P1 bis P3 reisten problemlos legal mit ihren russischen Auslandsreispässen aus dem Herkunftsstaat aus, zu einem nicht feststellbaren Zeitpunkt illegal in das österreichische Bundesgebiet ein und P1 und ihr Ehegatten stellten für sich und P2 sowie P3 am 23.02.2013 die ersten Anträge auf internationalen Schutz in Österreich. Mit Bescheiden des Bundesasylamtes vom 07.03.2013 wurden die ersten Anträge auf internationalen Schutz von P1 bis P3 vom 23.02.2013 gemäß § 3 Abs. 1 und § 8 Abs.1 AsylG abgewiesen und die Beschwerdeführer gemäß § 10 Abs. 1 Z 2 AsylG aus dem österreichischen Bundesgebiet in die Russische Föderation ausgewiesen. Dagegen fristgerecht erhobenen Beschwerden wurden mit Erkenntnissen des Asylgerichtshofes vom 26.06.2013, Zahlen
1) D9 434046-1/2013/2E, 2) D9 434047-1/2013/2E und 3) D9 434048-1/2013/2E, gemäß
§ 3 Abs. 1, § 8 Abs. 1 Z 1 und § 10 Abs. 1 Z 2 AsylG als unbegründet abgewiesen. Im Verfahren des Ehegatten von P1 bzw. Vaters von P2 und P3 wurde zeit- und inhaltsgleich entschieden.

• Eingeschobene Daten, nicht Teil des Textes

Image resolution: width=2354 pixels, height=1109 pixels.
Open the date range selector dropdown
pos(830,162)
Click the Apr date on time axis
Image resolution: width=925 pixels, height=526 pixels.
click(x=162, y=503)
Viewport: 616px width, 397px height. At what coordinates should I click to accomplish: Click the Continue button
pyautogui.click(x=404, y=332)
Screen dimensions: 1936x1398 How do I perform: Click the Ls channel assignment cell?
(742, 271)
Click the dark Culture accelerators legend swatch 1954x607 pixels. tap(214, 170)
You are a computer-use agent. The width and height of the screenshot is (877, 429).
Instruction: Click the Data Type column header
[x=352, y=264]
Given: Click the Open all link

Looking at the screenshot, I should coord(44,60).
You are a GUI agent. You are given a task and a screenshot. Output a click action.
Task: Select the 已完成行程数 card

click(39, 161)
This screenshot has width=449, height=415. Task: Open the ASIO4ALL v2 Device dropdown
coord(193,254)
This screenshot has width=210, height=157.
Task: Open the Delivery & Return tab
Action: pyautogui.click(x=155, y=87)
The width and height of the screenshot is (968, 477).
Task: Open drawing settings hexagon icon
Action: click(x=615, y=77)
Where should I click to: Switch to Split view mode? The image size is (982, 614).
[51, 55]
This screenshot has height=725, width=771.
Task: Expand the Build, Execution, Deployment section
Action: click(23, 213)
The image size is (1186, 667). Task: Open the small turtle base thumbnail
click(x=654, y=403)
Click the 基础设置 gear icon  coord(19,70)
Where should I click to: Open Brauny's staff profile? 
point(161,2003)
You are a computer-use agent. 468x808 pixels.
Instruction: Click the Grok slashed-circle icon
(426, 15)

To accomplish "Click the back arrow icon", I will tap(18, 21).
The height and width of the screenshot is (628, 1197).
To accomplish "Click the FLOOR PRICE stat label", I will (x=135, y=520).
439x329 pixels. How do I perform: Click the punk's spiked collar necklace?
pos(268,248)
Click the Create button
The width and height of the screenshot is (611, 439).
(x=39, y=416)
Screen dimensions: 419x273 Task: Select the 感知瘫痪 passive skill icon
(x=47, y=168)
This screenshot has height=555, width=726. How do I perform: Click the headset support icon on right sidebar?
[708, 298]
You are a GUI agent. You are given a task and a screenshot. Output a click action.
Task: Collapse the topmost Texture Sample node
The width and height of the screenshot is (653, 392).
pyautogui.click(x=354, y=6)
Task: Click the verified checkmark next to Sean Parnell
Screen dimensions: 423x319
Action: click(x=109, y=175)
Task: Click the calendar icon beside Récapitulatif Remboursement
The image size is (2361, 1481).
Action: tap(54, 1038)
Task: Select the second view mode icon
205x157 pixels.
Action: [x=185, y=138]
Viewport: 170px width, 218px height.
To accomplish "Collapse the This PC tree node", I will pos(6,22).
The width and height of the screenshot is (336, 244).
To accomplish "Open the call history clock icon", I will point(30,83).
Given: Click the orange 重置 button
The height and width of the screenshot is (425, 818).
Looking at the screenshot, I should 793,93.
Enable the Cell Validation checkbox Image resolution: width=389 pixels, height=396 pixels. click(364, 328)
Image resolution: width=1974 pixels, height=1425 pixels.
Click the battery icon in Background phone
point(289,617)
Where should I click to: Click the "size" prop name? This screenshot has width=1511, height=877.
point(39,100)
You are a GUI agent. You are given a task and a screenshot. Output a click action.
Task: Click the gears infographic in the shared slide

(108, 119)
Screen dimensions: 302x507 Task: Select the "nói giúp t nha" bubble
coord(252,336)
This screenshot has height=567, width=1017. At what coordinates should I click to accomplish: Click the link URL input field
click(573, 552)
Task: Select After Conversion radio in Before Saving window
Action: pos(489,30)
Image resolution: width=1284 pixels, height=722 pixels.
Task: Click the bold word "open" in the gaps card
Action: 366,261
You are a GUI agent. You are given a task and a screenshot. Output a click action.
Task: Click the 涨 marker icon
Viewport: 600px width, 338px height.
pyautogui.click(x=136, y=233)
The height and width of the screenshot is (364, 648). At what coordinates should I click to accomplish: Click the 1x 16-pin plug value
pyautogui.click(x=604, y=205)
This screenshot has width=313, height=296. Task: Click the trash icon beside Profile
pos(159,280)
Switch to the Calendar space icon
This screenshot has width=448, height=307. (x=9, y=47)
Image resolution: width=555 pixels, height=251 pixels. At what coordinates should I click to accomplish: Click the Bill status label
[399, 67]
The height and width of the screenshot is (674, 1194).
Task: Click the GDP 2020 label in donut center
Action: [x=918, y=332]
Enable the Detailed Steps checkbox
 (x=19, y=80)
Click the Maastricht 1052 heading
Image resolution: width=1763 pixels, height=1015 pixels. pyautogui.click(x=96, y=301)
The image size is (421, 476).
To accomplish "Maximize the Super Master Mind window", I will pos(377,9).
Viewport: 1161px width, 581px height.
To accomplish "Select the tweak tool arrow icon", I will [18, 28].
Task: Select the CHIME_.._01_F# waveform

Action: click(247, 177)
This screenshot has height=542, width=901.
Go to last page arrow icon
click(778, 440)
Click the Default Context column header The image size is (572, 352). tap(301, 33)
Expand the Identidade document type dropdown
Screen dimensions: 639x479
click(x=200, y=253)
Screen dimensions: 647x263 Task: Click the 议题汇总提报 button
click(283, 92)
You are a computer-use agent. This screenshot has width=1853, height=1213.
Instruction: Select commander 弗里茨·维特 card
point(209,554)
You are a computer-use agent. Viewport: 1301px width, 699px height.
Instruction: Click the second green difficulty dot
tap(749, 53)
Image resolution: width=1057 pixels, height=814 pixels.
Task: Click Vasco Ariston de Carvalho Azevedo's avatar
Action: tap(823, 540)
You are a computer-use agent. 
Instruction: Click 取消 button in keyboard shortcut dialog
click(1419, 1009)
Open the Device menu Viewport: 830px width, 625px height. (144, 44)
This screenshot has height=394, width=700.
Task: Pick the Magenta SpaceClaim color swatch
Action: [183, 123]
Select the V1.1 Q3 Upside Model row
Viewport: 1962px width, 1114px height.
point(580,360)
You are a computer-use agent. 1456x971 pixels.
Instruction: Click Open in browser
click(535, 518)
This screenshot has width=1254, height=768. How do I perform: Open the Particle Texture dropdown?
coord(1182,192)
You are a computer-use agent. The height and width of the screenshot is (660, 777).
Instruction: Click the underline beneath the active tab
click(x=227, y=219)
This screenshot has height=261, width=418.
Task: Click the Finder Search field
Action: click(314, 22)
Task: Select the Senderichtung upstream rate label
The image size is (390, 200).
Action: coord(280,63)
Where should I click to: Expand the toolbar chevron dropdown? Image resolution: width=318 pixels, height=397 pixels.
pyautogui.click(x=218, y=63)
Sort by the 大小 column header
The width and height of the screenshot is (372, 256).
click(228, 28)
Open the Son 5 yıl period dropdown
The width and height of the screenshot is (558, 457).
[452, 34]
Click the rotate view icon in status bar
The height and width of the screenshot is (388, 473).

Der Ehegatten von P1 sowie P1 bis P3 kamen danach ihren Ausreiseverpflichtungen nicht nach und blieben illegal im Bundesgebiet. Nach der - während des illegalen Aufenthaltes - erfolgten Geburt von P4 wurde für ihn am XXXX dessen erster Antrag auf internationalen Schutz gestellt, der mit erstinstanzlichem Bescheid gemäß § 3 Abs. 1 und § 8 Abs. 1 AsylG abgewiesen wurde. P4 wurde ein Aufenthaltstitel aus berücksichtigungswürdigen Gründen gemäß
§ 57 und § 55 AsylG nicht erteilt und gemäß § 10 Abs. 1 Z 3 AsylG iVm § 9 BFA-VG gegen P4 eine Rückkehrentscheidung gemäß § 52 Abs. 2 Z 2 und Abs. 3 FPG erlassen. Mit Erkenntnis des Bundesverwaltungsgerichtes vom 08.08.2014, Zahl W196 2007928-1/6E, wurde eine fristgerecht dagegen eingebrachte Beschwerde gemäß § 3 Abs 1, § 8 Abs 1, § 10 Abs 1 Z 3,
§ 55, § 57 AsylG, § 9 BFA-VG und § 52, § 55 FPG als unbegründet abgewiesen sowie einer Revision gemäß Art. 133 Abs. 4 B-VG für nicht zulässig erklärt.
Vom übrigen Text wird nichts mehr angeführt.